● **Data to use**
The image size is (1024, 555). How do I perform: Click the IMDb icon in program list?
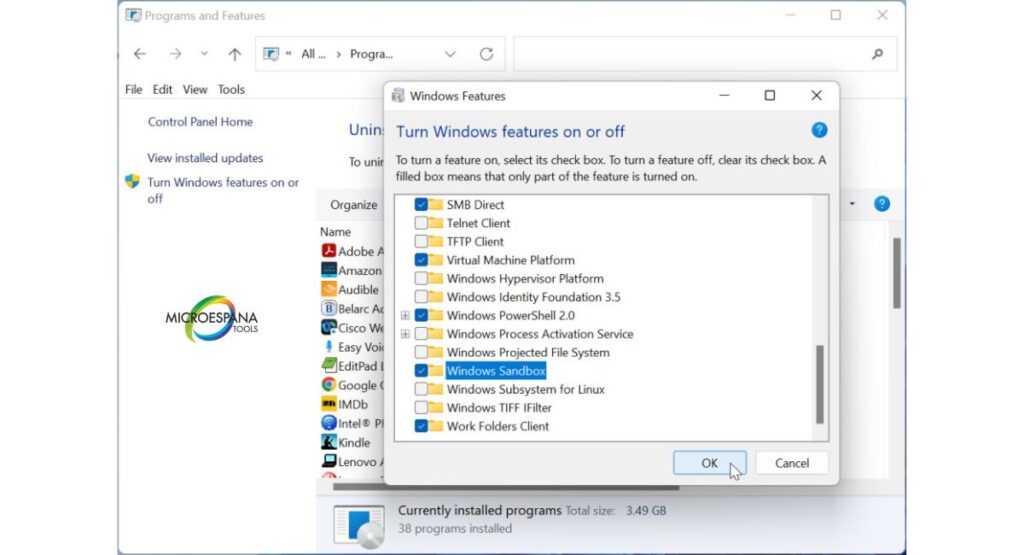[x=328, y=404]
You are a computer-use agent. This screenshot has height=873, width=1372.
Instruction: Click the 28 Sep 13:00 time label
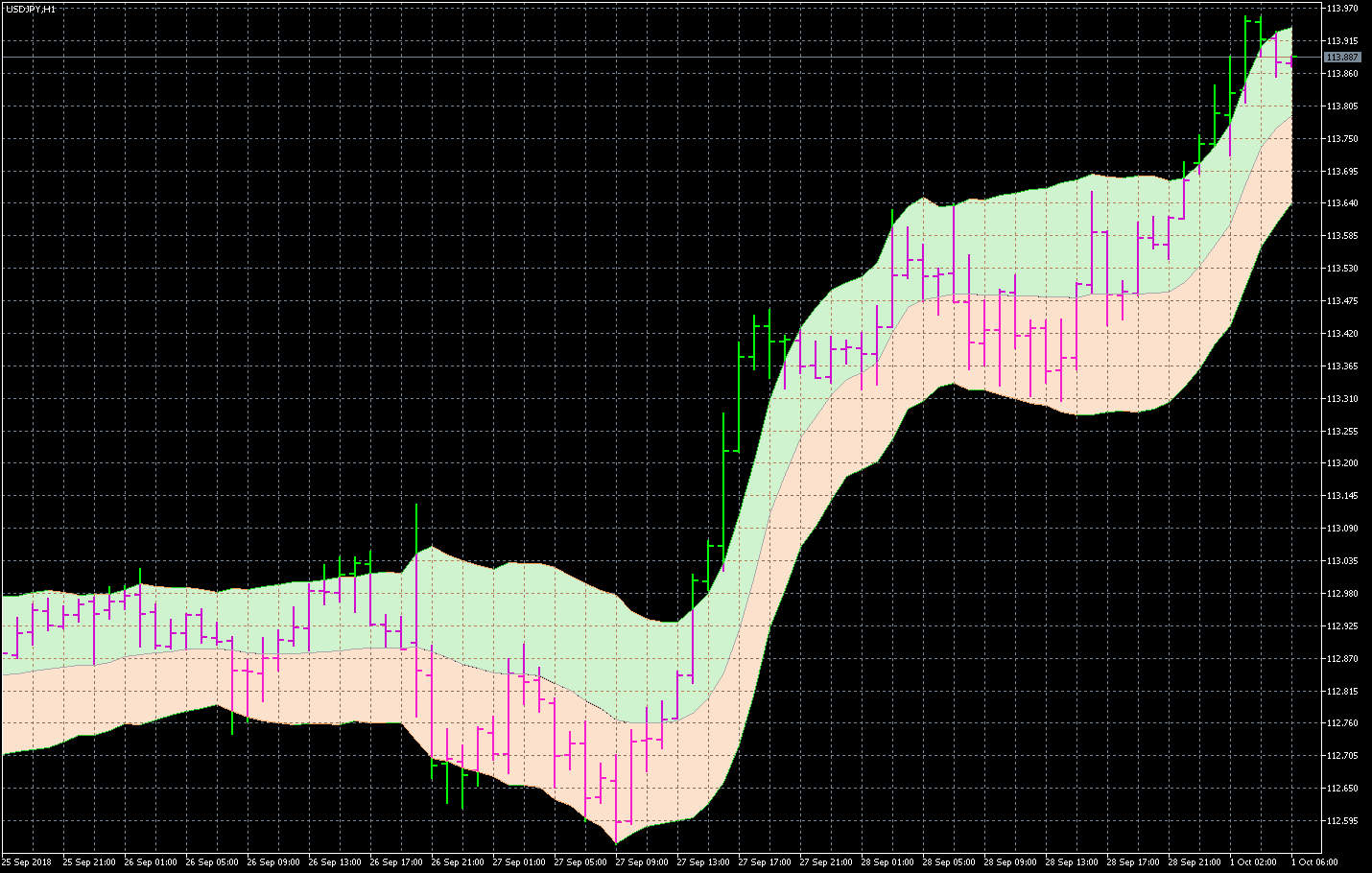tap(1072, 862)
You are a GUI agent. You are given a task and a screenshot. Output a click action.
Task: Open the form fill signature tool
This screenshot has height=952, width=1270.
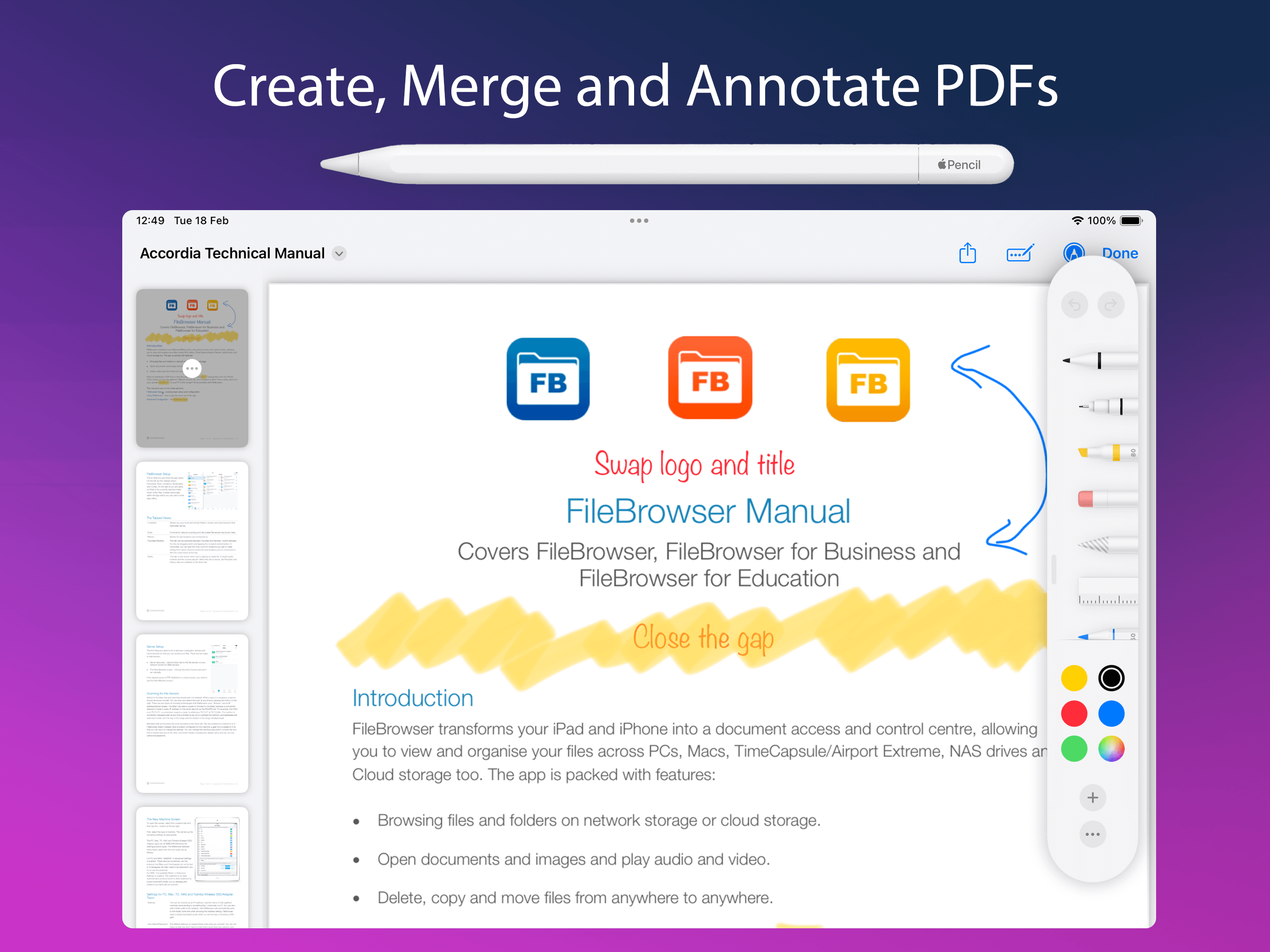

● **Problem requirements**
Retype every line above word for word, with nothing changed. Leave out the pictures.

● **Response to this task**
The image size is (1024, 555). How do I perform: Click the IMDb icon in program list?
[x=328, y=404]
You are a computer-use agent. This screenshot has height=873, width=1372.
Instruction: Click the 28 Sep 13:00 time label
tap(1072, 862)
You are a GUI agent. You are given a task and a screenshot. Output a click action.
Task: Open the form fill signature tool
This screenshot has height=952, width=1270.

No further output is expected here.